On a Cesarean

Men have no idea how difficult pregnancy is on both mother and child. The miracle of gestation and the wonderful but incredibly uncomfortable 9 months of the development of the fetus isn’t usually discussed in polite society, but it should be. And that doesn’t even factor in the emotional issues associated with the flood of hormones produced by the pregnant woman. Then, all of that culminates in the indescribable pain associated with the birth itself. Carol Burnett famously described it as pulling your bottom lip over your head. Modern medicine has made the process somewhat more safe and less painful to a degree, but, again, that is only in the modern era. For births in antiquity, every event was fraught with potential disaster to both mother and child.

Take a birth that occurred in Rome approximately 100 years before the Christian Era. At that time, physicians knew relatively little how the process of birth happened. In this case, the pregnancy had been a difficult one on top of the usual issues that come along with becoming pregnant. The doctor on duty for the birth realized that the birth would be difficult as well, possibly endangering the lives of both mother and child.

Now, at the time, Cesarean sections were employed only in cases where the mother was dead or dying in an attempt to possibly save the child. Sometimes, the doctors would perform the operation on the deceased mother in order to extract the child if it were dead so it, too, could receive a proper burial. It wouldn’t be until within the past 150 years that C-sections were employed to save the life of the mother rather than only to save the child. There were anecdotal evidence of the rare case when the mother would recover after the child was taken by C-section. These stories were so rare that many historians today doubt their veracity. By the way, the verb “to cut” in Latin is caedere, and cutting out of the child–that’s where the idea of the Cesarean section came from.

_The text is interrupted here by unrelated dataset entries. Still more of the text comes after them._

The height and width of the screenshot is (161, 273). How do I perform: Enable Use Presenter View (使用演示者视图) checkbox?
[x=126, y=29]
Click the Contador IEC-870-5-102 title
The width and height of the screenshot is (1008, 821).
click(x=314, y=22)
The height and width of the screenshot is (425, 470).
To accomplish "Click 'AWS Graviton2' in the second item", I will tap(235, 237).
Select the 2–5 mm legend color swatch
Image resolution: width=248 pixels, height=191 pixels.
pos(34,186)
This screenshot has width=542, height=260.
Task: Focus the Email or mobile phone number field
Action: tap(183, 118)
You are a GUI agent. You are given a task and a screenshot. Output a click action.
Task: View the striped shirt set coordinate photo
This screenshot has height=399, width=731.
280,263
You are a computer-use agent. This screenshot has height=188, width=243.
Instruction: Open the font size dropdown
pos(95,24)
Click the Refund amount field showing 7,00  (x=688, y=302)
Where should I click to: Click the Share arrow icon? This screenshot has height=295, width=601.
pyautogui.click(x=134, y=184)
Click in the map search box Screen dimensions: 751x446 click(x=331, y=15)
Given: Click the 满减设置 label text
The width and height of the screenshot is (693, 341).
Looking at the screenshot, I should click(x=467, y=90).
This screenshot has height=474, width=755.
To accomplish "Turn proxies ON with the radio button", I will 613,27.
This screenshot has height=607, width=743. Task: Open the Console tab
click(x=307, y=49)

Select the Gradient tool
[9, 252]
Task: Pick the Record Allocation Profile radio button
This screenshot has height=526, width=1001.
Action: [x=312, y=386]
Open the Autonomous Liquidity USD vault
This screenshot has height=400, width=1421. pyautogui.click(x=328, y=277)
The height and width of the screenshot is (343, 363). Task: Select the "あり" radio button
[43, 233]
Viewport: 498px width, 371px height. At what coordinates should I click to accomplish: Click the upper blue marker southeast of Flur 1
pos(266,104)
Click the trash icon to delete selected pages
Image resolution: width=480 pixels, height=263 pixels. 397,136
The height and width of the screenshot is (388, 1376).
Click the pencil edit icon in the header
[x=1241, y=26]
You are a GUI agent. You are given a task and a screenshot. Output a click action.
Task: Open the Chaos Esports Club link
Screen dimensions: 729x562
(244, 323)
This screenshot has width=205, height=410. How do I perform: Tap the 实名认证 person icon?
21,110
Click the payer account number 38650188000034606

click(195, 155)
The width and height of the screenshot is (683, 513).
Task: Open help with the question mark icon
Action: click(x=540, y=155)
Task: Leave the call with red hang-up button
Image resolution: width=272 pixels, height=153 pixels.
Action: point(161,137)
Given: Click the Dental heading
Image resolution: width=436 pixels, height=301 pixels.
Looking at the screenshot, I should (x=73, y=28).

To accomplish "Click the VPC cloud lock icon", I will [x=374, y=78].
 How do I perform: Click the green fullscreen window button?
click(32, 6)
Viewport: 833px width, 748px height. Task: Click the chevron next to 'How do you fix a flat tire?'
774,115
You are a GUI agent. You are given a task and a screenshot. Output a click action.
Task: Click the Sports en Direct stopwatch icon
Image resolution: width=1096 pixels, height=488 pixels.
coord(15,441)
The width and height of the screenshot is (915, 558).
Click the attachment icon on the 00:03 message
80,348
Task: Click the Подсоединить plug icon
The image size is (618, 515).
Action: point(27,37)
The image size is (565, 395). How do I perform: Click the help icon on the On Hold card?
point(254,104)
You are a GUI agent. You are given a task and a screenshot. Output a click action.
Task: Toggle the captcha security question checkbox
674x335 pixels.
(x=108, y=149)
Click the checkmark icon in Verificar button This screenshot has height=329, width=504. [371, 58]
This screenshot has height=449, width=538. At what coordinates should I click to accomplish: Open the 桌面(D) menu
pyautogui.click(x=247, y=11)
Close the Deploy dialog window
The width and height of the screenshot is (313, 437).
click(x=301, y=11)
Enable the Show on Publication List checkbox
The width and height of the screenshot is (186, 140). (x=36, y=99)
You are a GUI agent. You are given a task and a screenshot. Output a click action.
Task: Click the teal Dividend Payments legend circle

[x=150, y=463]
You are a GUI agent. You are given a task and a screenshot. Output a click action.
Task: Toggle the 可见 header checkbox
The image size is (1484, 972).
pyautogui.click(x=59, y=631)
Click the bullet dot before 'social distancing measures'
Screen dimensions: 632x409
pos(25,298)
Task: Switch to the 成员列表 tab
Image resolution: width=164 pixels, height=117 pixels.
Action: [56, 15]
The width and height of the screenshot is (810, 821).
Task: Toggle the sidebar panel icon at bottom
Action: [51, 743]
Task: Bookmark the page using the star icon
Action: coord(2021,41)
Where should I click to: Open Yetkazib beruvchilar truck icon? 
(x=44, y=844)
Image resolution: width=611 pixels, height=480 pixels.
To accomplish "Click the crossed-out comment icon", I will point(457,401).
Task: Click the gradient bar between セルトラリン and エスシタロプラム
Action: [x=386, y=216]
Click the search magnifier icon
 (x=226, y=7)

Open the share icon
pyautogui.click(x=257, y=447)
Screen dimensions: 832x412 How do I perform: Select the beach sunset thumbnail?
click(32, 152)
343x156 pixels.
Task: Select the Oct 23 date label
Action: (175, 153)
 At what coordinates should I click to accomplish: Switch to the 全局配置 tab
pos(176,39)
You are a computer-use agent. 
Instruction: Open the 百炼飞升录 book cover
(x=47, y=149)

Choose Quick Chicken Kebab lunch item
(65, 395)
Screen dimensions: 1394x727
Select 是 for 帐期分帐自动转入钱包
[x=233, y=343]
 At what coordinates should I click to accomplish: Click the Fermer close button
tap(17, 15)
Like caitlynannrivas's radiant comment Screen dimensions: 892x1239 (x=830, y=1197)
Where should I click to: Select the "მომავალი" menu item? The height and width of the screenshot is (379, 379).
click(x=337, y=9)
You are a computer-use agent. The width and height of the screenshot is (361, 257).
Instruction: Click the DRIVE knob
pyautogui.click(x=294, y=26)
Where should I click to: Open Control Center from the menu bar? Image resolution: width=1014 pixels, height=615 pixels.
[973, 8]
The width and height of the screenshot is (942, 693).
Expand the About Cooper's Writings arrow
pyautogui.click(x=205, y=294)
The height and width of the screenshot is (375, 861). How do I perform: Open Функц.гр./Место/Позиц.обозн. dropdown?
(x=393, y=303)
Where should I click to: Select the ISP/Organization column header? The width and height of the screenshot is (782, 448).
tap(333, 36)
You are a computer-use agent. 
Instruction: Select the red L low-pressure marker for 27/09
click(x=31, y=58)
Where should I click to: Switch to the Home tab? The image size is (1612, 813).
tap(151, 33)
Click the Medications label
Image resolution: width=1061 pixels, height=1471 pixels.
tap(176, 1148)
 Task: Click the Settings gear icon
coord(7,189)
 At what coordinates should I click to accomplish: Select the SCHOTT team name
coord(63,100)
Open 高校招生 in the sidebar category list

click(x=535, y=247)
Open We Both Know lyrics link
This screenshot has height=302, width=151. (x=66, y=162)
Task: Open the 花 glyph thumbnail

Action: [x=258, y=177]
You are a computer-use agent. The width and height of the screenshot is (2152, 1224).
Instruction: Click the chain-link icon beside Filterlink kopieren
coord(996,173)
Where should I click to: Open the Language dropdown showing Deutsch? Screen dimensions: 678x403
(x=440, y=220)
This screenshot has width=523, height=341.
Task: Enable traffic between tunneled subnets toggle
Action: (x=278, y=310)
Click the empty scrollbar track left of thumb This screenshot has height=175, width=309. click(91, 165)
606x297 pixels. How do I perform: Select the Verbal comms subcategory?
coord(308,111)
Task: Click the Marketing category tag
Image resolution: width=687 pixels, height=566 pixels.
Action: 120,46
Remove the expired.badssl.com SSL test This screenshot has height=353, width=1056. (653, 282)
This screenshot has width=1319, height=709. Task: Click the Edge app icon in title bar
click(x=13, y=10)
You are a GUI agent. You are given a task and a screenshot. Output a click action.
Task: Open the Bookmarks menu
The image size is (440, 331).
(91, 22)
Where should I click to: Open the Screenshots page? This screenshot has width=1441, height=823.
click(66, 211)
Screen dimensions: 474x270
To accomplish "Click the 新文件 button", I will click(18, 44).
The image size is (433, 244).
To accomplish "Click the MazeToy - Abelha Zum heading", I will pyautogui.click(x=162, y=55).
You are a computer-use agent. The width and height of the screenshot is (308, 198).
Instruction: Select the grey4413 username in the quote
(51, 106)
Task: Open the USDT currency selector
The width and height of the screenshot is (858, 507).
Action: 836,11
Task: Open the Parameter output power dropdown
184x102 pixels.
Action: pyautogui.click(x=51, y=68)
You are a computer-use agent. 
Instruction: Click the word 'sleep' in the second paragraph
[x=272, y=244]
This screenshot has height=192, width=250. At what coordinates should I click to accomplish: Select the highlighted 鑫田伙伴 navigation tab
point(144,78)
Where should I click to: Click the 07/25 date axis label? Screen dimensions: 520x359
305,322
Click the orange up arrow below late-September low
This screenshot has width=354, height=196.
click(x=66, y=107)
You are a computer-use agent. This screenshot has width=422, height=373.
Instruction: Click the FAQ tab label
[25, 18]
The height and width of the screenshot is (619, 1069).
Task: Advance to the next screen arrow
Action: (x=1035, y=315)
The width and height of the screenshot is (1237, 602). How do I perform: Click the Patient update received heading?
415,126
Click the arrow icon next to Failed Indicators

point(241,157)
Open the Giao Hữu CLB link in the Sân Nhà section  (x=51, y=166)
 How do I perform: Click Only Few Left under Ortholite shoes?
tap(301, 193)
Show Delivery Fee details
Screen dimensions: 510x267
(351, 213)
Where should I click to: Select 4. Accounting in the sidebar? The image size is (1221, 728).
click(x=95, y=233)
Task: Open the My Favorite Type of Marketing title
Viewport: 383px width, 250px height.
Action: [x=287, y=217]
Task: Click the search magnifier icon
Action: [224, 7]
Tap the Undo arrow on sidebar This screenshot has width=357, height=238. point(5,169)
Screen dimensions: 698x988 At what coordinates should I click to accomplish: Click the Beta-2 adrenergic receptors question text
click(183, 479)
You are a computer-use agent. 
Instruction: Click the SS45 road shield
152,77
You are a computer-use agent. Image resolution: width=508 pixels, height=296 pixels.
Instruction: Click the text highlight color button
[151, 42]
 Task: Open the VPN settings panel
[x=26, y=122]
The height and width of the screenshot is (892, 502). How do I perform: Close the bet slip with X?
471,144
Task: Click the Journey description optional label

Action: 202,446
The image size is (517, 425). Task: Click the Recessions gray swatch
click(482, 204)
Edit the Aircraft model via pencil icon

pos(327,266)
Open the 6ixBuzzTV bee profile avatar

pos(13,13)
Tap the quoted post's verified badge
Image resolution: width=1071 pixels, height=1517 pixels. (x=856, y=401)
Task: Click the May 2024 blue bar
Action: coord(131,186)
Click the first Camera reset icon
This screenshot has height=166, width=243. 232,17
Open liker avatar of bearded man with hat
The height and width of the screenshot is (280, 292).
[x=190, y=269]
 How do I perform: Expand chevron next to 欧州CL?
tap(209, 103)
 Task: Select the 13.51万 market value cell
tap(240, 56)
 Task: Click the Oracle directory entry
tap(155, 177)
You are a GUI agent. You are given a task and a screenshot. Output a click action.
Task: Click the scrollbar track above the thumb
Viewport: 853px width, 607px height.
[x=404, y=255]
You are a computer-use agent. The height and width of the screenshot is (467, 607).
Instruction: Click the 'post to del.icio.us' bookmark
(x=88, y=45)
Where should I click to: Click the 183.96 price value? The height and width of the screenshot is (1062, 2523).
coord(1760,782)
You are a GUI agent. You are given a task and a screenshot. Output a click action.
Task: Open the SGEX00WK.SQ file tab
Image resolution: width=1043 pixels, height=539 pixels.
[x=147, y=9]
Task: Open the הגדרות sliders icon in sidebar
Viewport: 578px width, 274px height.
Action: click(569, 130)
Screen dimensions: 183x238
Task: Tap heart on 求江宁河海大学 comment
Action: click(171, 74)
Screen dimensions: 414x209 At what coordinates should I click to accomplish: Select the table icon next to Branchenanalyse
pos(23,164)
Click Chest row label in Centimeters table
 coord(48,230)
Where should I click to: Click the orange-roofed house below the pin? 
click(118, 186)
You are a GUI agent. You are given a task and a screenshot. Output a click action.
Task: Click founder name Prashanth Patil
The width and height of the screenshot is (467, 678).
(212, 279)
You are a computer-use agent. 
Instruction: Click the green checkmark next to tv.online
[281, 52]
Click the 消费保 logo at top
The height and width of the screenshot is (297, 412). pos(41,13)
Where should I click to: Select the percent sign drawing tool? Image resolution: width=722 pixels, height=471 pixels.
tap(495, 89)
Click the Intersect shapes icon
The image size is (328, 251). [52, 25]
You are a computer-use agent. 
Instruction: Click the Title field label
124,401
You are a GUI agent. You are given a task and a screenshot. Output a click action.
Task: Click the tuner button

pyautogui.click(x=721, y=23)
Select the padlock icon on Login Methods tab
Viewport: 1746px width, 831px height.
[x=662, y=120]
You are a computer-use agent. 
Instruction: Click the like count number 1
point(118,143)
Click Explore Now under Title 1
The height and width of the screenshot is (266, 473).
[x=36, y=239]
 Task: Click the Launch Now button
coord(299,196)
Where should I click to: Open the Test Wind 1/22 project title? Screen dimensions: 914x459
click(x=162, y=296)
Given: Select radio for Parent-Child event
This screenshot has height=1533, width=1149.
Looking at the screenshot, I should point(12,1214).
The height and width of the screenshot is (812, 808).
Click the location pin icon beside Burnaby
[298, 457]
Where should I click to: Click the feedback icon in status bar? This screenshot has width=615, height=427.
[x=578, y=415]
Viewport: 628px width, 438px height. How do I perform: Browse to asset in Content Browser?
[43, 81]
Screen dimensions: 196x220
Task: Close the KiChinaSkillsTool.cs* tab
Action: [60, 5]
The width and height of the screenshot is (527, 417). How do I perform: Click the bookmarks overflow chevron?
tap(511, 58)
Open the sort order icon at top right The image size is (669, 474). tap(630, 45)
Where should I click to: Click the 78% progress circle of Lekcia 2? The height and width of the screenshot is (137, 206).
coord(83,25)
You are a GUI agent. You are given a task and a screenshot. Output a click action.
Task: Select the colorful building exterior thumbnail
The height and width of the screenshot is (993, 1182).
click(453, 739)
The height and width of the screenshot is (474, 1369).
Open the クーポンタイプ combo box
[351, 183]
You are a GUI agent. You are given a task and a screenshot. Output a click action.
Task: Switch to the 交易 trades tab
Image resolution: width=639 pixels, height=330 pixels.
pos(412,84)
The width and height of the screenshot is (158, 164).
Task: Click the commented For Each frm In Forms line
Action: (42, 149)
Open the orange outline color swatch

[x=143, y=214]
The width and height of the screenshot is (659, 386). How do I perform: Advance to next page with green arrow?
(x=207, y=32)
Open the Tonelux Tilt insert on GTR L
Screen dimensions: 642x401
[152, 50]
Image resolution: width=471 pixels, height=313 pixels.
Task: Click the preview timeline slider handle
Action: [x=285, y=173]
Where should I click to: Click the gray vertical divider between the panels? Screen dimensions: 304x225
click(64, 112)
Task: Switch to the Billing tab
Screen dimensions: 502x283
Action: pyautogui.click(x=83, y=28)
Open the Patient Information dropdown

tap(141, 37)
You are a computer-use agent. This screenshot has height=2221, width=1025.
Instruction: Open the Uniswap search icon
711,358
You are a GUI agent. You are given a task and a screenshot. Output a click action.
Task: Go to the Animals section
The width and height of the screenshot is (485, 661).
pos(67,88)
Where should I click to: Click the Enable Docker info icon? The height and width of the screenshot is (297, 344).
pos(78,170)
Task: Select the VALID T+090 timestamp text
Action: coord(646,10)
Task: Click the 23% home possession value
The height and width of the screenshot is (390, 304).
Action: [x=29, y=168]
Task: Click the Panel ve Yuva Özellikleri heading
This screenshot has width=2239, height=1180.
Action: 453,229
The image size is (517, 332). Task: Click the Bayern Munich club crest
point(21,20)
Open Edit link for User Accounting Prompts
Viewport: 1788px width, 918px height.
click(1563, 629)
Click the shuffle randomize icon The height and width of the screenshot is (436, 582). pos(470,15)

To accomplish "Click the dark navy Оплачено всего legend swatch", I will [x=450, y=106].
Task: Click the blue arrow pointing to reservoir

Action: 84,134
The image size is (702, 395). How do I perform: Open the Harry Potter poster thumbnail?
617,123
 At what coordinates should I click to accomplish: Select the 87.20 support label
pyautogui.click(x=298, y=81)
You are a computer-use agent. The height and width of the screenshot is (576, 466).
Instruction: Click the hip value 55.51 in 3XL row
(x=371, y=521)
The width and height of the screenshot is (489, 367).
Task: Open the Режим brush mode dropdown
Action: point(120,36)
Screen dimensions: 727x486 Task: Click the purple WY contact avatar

I say all that to point out that his particular physician was preparing for the worst. In his mind, if the mother was unable to give birth and began to succumb, he was ready to do what was needed to extract the child–even if the child, too, passed away. Such was the primitive methods and mindset of birth 2100 years ago.

Yet, in this case, despite the difficult pregnancy, the birth was relatively uneventful. In fact, a thoroughly healthy boy was born to a wealthy family, to the mother, Aurelia, and her husband, Gaius. Their family name, by the way, is said to have come from the fact that one of the ancestors of Gaius had indeed been taken from his dead mother surgically.

That’s why this healthy boy, a boy who was not born by C-section after all, was named Julius Caesar.